Moby Dick; Or, The Whale cover
Narrative Pressure

Moby Dick; Or, The Whale

Il y a des années, me trouvant pauvre et sans but sur terre, j'ai décidé de prendre la mer et de voir le monde aquatique.

Melville, Herman 2001 204 min

Appelez-moi Ishmaël. Il y a des années, me trouvant pauvre et sans but sur terre, j'ai décidé de prendre la mer et de voir le monde aquatique. C'est ma méthode pour guérir la mélancolie et réguler mon sang. Chaque fois que ma bouche devient sombre, ou que mon âme se sent comme un novembre humide et pluvieux, je sais qu'il est temps de partir. L'urgence devient irrésistible quand je m'arrête devant des cercueils, devant des entrepôts, que je suis des enterrements, ou que je ressens une impulsion maniaque de faire tomber les chapeaux dans la rue. Partir en mer est mon alternative au suicide. Tandis que Caton est mort par l'épée avec panache, moi je monte discrètement sur un navire. Cette impulsion n'est pas unique ; presque tous les hommes ressentent une attraction magnétique vers l'océan.

Les flammes revinrent décuplées. Fedallah s’agenouilla au pied du grand mât, la tête inclinée à l’écart d’Ahab. Le capitaine saisit les maillons du paratonnerre et se tint devant les trois flammes, s’adressant directement à l’esprit du feu. Il l’avait autrefois adoré en tant que Persan ; maintenant il connaissait la défiance comme le seul vrai culte. Il était l’obscurité jaillissant de la lumière, et il réclamait une parenté avec le feu bâtard.

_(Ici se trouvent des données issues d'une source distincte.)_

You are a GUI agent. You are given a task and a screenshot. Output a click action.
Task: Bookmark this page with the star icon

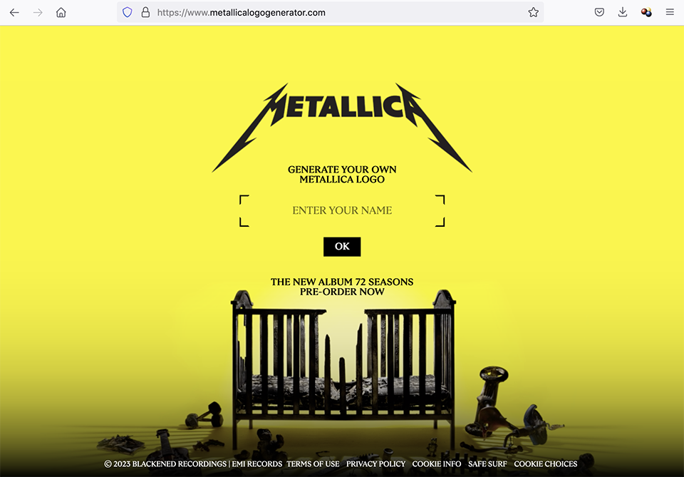[x=533, y=12]
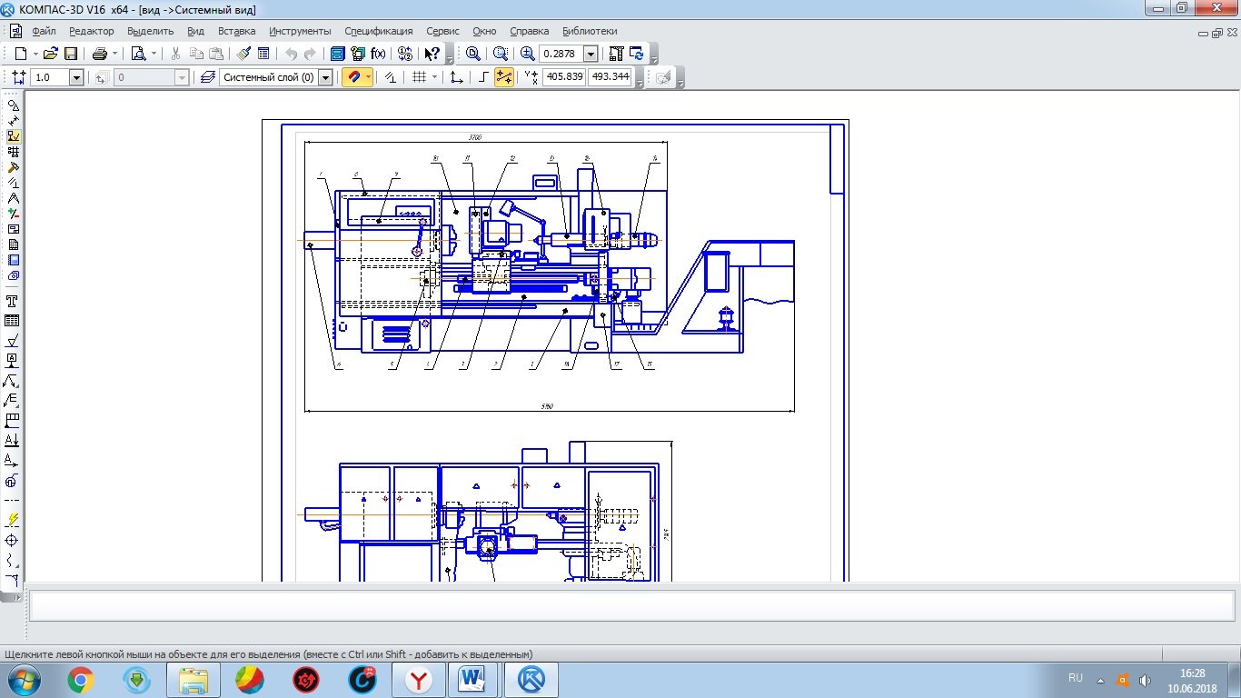
Task: Click the X coordinate field 405.839
Action: pos(563,77)
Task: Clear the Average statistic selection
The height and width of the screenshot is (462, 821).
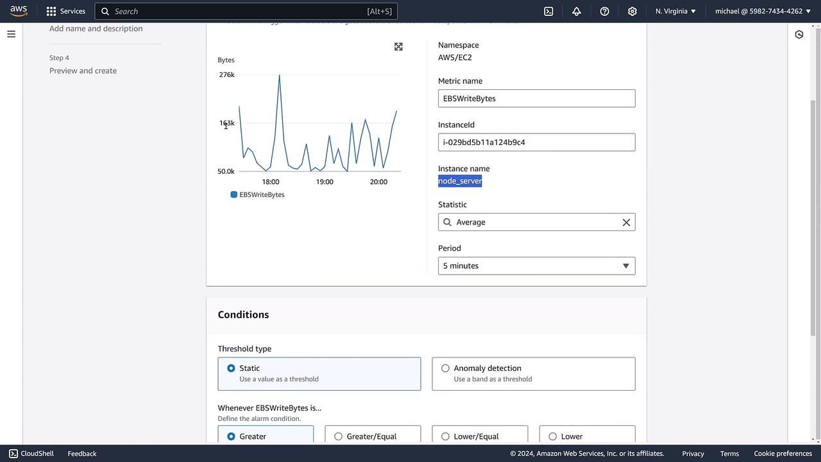Action: (x=626, y=222)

Le harpon d’Ahab captura le feu pâle, brûlant comme une langue de serpent. Starbuck saisit le bras du capitaine : Dieu lui-même s’opposait à ce voyage — rentrez chez vous tant qu’il en était encore temps. L’équipage pris de panique se dirigea vers les haubans, poussant un cri presque mutin. Ahab précipita les maillons du paratonnerre, saisit le harpon en flammes et le brandit au milieu de l’équipage comme une torche, menaçant de transpercer quiconque tenterait d’abandonner le navire. Tous leurs serments de chasser le Baleine Blanche étaient aussi contraignants que les siens. Il éteignit la flamme d’un seul souffle. Les marins reculèrent devant lui dans la terreur, comme des hommes fuient un arbre foudroyé dans un ouragan.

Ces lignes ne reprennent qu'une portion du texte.